PluginGuru.com (John Lehmkuhl) has been running 2-hour Livestream sessions on Saturday afternoons and focusing on individual parts of synths .... oscillators, filters. They are also recorded on his site.
These perspectives have made notable change in my short list of *next* synths to add to: Omnisphere2, all NI (Absynth, Massive, FM8, Razor), Synthmaster One, ... few more.

Any comments ... esp. Z3TA+2


----------



## kitekrazy (Mar 29, 2017)

Apples vs. Oranges. One difference is there are plenty of 3rd party presets for Sylenth.


----------



## waltercruz (Mar 29, 2017)

For Z3TA+2 and Lush-101: they seem good, but unfinished/unmaintained products.

Lush for a long time had a too little interface. After some time, they added a option to a bigger interface and remove the keyboard on screen. And multicore. Not the plugin works almost fine, but it still uses too much RAM.

With Z3Ta+2, an OS X security update from 27 Jan 2015 broke the authorization on Mac, and it was resolved only on 2.1.2 update, on 07 Apr 2015. 3 months to solve it. It seems that Cakewalk development is kinda outsourced, they hire the developers on demand. iZotope seems to work like this too.

Speaking about the sound: I like both synths. Z3ta has a nice modulation Matrix and I like a lot of the factory banks. Some nice analogish leads. Lush-101 has some nice sounds too. I compared it to Roland SH-101 plugin, and it holds well, except by envelopes, that seem very different. But, Lush 101 is not only a SH-101 emulation.

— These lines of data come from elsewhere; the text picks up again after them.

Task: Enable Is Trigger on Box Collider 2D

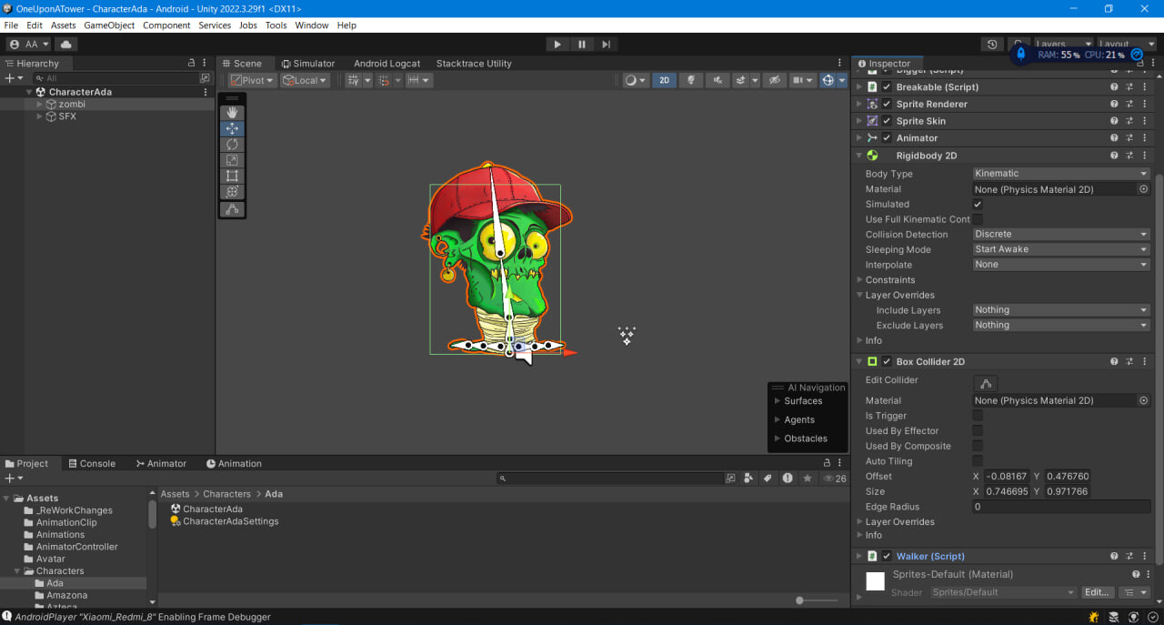Action: point(978,415)
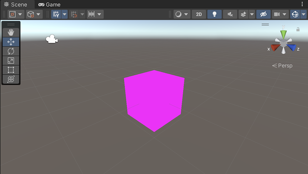308x174 pixels.
Task: Select the Rect transform tool
Action: pyautogui.click(x=11, y=70)
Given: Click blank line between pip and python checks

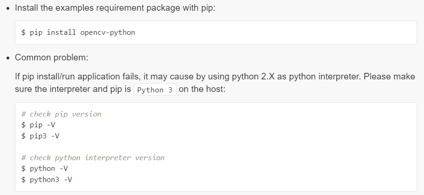Looking at the screenshot, I should [x=216, y=147].
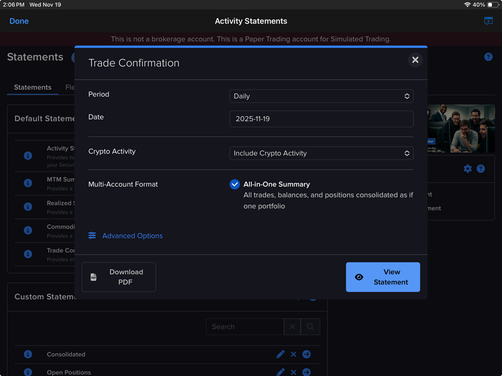The image size is (502, 376).
Task: Open the Period dropdown showing Daily
Action: coord(321,96)
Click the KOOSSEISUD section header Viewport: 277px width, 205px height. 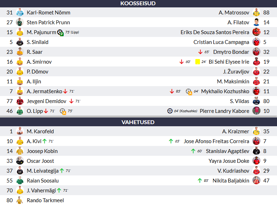click(x=139, y=4)
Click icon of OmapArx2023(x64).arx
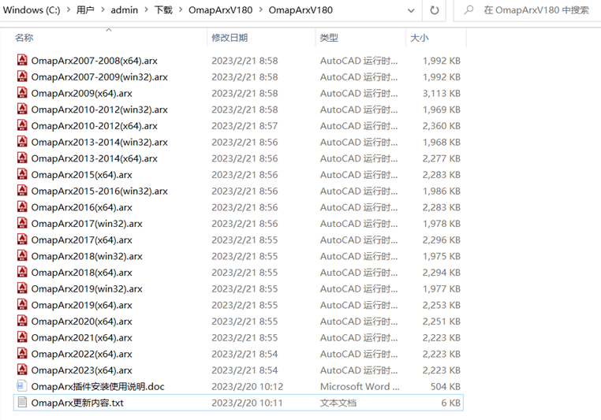Screen dimensions: 601x420 22,370
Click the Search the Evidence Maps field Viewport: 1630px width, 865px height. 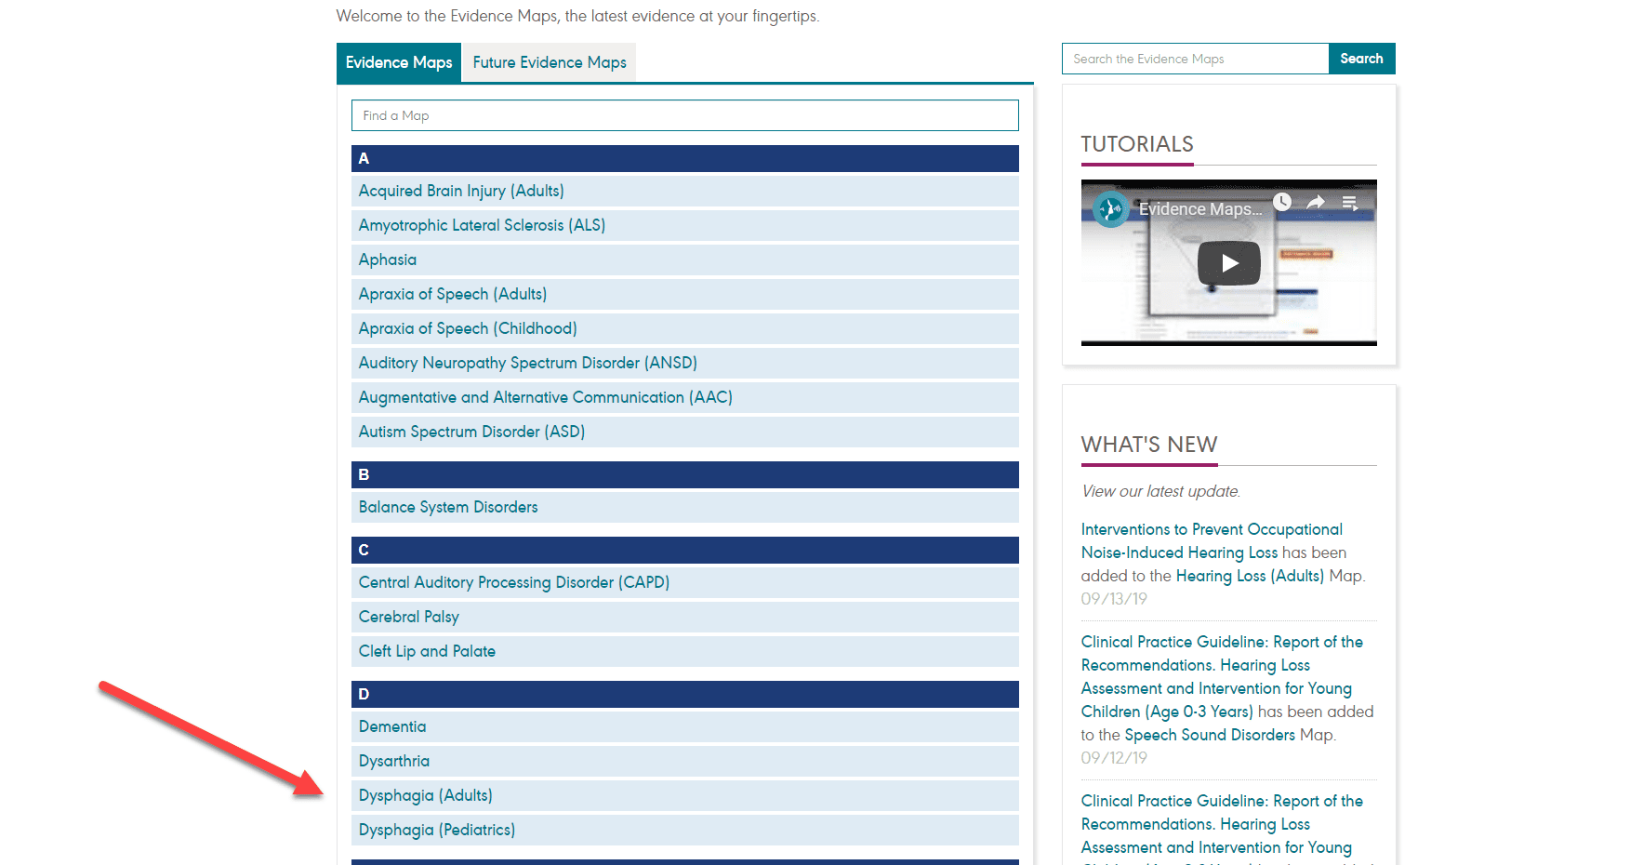1194,59
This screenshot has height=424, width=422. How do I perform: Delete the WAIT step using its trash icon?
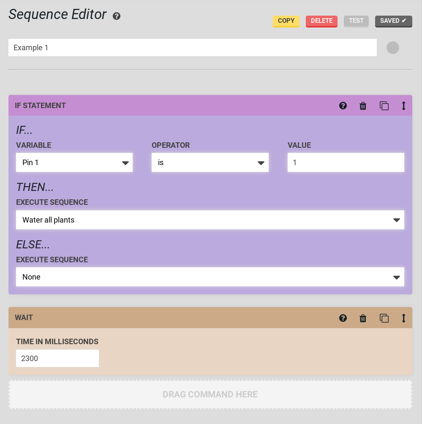362,318
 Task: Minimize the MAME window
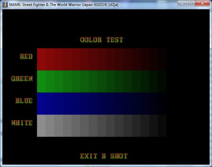pos(182,3)

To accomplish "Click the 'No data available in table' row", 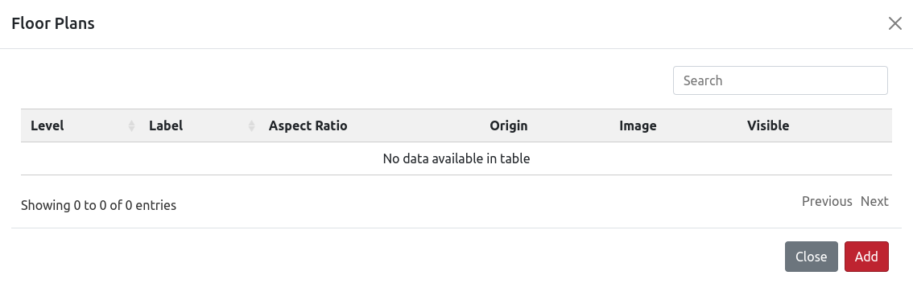I will tap(457, 158).
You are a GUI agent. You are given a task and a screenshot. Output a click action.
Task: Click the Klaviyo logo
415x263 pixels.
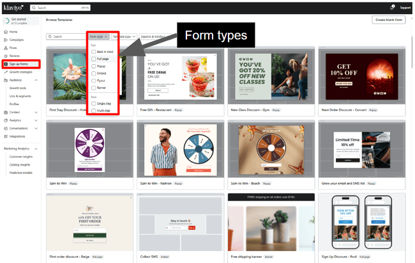(x=13, y=7)
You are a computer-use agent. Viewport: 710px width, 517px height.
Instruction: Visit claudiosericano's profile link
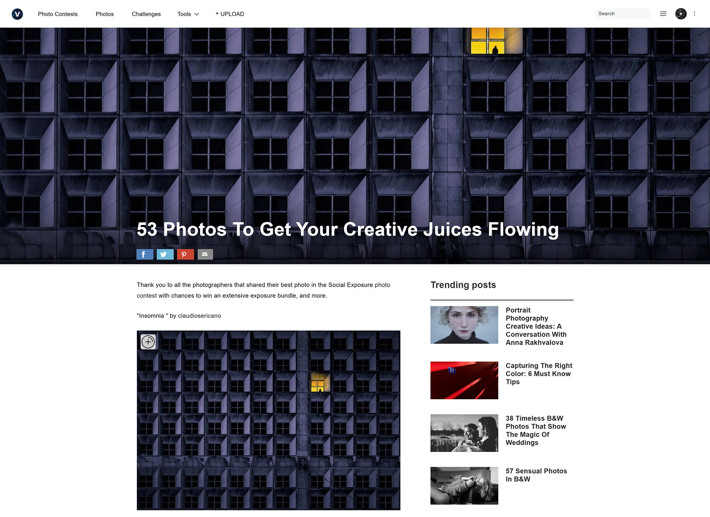pos(199,316)
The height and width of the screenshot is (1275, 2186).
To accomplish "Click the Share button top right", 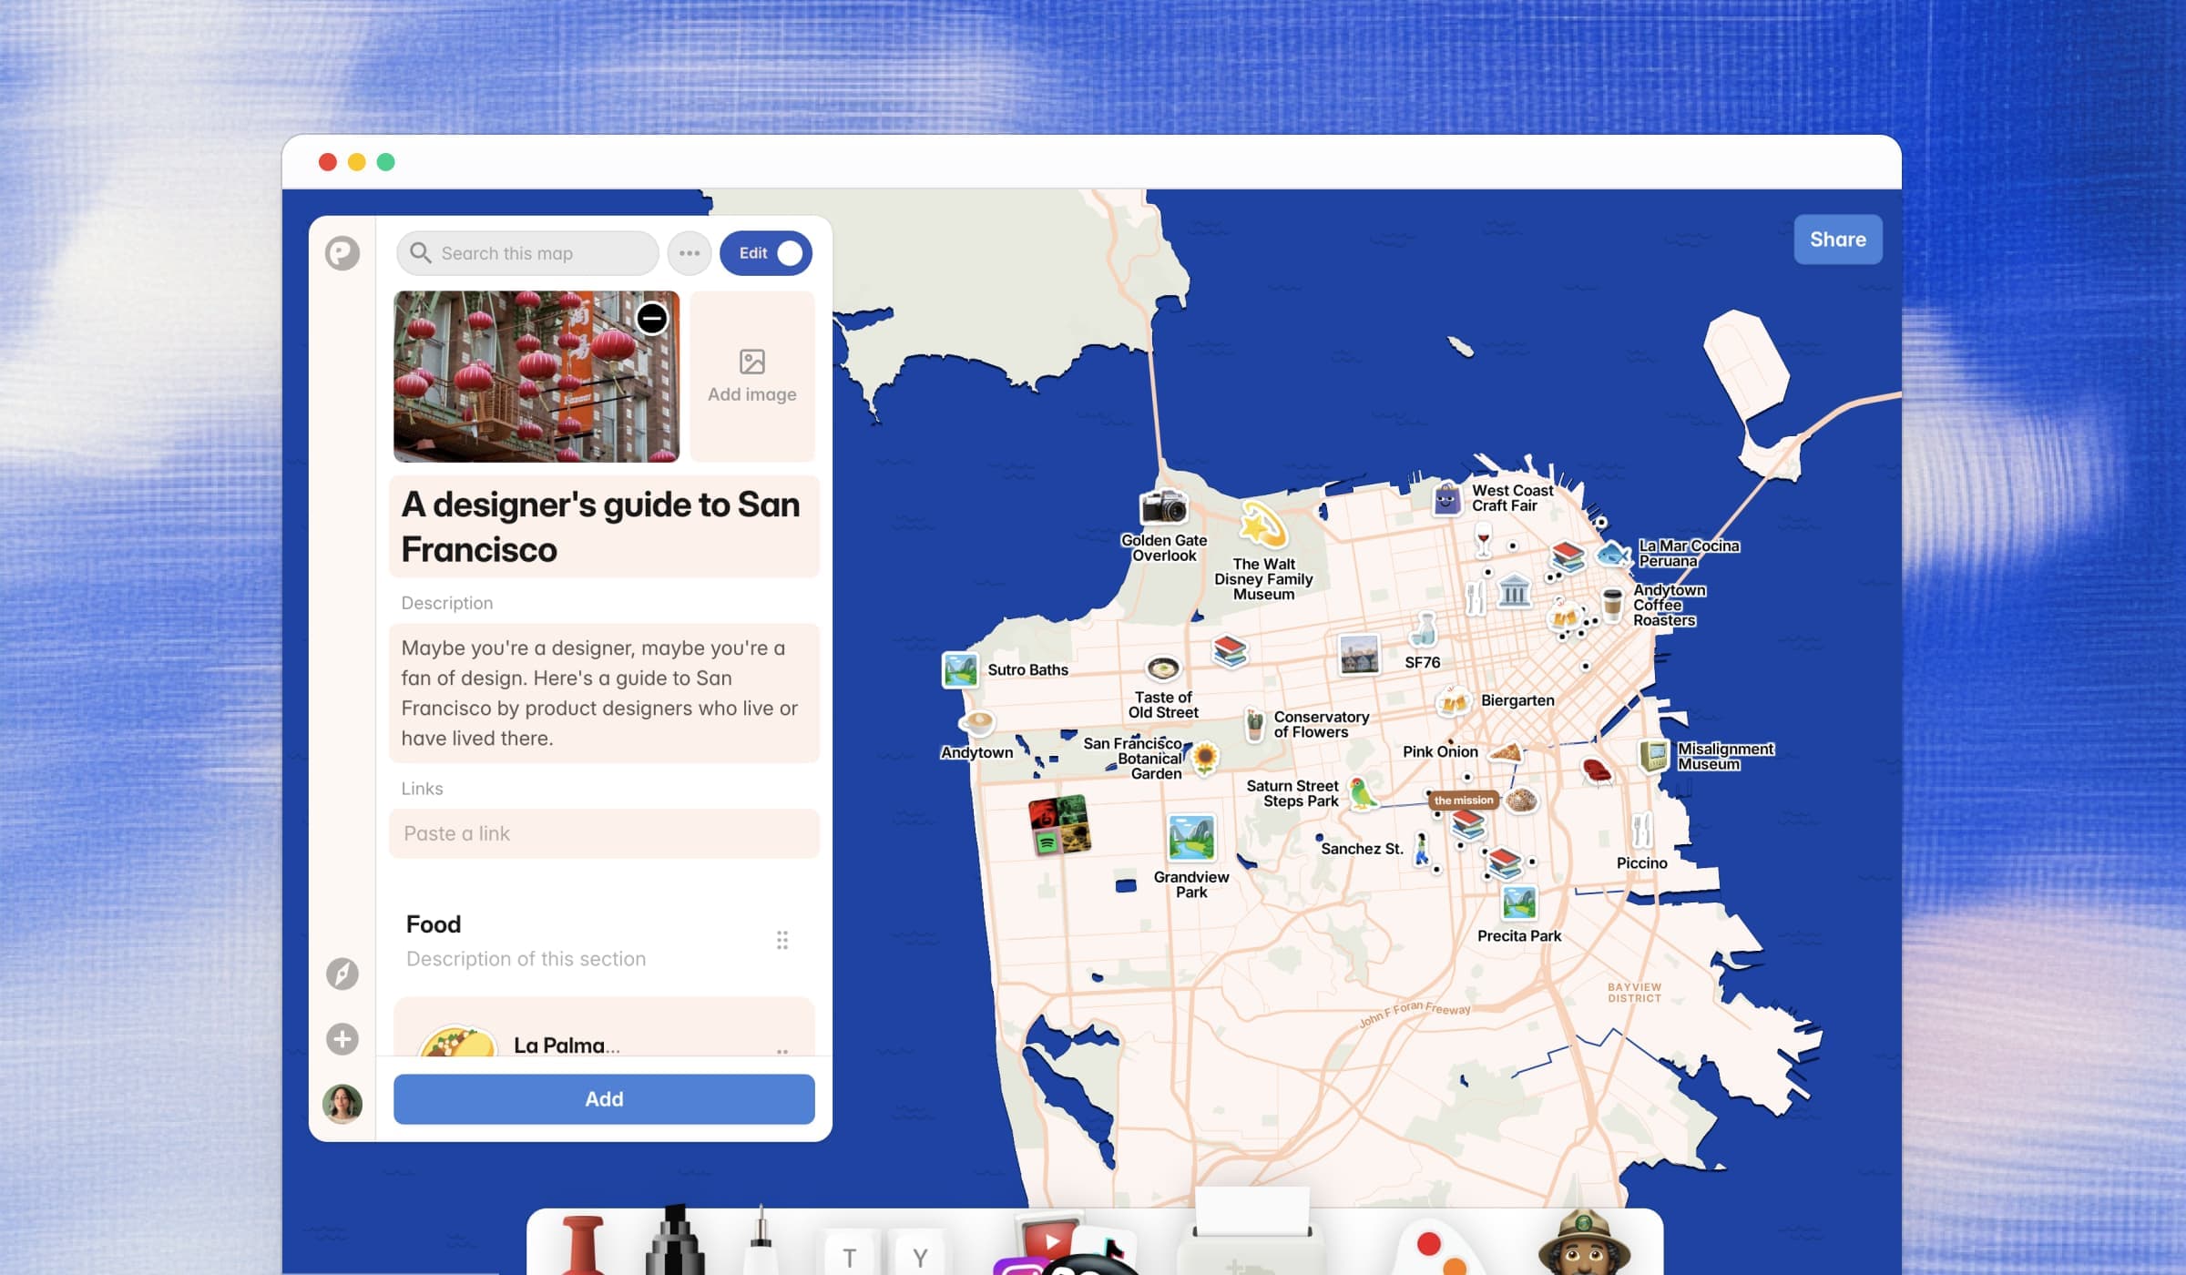I will tap(1837, 239).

I bet that D-16 is working on Lush-2 and they're selling Lush-101 in a lot of promos to capitalize the development and have a lot of people to upgrade to Lush-2 on a near future.


----------



## sazema (Mar 30, 2017)

Ok, but Sylenth is not the same as Lush, it's not the same thing at all. Lush is an emulation of Roland SH-101, and it can be compared with Tal BassLine 101 only 
Both synths are great, I prefer Sylenth because it's light, fast, and in eye blink you will get results. Utility subtractive synth. Lush is more CPU aggressive especially dual presets.
Z3ta is good synth indeed, I don't know why do you think is unfinished?


----------



## waltercruz (Mar 30, 2017)

unfinished... like they have done 90% of the project. There's some rough edges. But it's a nice synth, and for $50 is a good deal.


----------



## krops (Apr 1, 2017)

I wasn't really insinuating that Sylenth1 and LuSH were that directly comparable; I just didn't want to miss out on a really good deal. I own Diva (and I absolutely love it!), and while LuSH is probably a good emulation, I really don't hear anything that special in the demos (and frankly, I wasn't expecting to, either). My reasoning is that virtual analogue subtractive synthesis can only get so exciting, and I feel that Sylenth1 covers the same ground as LuSH, but is also a lot more versatile.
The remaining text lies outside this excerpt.